● **WHAT IS REQUIRED**:
Go through the data and tally the lines that include "page". The reply is that number alone.
START INFORMATION GIVEN
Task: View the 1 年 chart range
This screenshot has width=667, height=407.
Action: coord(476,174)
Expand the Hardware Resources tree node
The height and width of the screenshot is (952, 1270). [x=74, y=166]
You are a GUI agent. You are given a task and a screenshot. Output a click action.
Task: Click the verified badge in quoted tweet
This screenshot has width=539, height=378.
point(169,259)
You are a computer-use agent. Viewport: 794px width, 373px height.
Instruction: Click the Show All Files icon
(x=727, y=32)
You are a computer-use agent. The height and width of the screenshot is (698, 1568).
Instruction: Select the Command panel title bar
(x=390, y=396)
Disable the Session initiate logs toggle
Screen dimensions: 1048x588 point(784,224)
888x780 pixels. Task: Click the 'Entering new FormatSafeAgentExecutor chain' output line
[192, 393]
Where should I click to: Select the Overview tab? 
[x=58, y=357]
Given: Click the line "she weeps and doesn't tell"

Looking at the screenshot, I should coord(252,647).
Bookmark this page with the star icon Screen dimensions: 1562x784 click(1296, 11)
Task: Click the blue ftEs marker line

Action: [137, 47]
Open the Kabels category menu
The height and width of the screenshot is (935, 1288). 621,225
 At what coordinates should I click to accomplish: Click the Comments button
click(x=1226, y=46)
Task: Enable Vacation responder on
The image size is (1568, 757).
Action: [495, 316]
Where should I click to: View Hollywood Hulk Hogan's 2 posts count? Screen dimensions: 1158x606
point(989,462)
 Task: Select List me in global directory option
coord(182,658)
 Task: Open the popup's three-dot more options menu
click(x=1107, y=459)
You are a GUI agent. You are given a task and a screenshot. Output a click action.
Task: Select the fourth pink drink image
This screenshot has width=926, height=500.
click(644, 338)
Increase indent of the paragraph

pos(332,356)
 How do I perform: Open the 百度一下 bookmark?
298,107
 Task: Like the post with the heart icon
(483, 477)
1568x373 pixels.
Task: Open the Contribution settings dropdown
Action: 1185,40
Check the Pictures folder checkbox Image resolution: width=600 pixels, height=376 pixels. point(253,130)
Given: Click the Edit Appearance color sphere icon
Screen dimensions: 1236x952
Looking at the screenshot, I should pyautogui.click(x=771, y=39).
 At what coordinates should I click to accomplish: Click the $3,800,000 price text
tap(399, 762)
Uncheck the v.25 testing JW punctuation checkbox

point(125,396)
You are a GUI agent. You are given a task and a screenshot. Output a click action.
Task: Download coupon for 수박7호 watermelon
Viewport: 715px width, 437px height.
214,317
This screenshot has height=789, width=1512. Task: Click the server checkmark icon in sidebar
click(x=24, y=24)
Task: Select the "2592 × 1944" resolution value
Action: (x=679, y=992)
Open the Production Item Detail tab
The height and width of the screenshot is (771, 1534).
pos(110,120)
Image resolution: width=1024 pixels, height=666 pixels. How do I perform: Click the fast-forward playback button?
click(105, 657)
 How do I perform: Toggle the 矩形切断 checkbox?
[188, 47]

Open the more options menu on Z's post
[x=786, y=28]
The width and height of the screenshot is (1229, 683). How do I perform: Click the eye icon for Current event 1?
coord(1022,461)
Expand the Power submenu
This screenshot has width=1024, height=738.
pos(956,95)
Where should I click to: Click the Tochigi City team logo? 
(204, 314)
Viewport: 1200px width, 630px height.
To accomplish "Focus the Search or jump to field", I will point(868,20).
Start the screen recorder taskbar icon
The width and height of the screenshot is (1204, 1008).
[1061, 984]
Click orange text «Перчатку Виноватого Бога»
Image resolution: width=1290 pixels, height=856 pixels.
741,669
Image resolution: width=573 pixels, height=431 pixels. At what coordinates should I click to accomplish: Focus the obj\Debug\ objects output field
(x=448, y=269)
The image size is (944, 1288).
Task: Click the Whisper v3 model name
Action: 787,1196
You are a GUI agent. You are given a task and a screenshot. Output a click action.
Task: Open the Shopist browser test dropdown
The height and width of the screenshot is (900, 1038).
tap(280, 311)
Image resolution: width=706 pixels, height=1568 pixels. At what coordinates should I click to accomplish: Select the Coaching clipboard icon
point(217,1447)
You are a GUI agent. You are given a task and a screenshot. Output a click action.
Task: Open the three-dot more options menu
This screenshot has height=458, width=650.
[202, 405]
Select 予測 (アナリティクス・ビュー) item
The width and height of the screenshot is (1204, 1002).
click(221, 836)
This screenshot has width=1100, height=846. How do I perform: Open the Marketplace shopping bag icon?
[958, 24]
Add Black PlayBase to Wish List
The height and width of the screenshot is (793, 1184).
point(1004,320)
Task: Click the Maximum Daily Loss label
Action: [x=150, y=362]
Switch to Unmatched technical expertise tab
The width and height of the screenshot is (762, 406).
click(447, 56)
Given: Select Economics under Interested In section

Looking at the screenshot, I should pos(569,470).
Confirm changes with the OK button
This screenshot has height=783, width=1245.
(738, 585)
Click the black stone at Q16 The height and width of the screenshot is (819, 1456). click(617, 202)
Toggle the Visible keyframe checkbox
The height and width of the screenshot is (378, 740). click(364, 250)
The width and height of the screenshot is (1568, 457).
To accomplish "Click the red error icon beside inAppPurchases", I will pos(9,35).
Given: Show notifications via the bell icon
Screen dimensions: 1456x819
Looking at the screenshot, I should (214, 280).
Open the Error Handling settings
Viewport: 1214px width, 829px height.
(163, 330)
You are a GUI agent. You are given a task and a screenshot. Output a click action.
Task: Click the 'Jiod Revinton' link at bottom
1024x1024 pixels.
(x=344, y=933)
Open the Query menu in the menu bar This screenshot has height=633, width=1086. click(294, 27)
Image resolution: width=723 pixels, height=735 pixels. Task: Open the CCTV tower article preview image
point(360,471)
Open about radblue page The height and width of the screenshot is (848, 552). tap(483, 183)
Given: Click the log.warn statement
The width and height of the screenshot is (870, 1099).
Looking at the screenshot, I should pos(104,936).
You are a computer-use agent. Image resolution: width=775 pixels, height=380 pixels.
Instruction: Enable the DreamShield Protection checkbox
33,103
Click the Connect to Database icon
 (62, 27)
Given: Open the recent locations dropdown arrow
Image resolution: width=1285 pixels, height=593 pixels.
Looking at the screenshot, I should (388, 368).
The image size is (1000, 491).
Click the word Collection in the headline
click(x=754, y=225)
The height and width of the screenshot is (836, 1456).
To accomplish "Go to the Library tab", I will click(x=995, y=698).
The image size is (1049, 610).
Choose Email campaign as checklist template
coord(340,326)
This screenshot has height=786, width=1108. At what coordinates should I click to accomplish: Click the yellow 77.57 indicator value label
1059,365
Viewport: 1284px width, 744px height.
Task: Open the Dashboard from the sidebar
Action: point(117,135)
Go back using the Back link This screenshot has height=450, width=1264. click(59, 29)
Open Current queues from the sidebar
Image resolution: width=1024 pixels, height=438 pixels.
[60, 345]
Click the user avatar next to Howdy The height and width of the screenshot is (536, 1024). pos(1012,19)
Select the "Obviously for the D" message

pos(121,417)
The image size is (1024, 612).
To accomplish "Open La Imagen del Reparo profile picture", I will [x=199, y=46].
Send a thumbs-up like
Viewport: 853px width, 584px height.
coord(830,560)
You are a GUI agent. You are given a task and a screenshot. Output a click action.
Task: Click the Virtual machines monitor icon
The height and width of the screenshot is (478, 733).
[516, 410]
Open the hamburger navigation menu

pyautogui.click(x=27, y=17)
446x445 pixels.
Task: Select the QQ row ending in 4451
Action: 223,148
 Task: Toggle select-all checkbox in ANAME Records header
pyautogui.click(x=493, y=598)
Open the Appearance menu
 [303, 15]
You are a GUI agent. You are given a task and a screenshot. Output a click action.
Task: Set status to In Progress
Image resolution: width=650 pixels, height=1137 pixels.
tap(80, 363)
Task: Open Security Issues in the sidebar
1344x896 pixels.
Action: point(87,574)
END INFORMATION GIVEN
● **ANSWER SECTION**:
2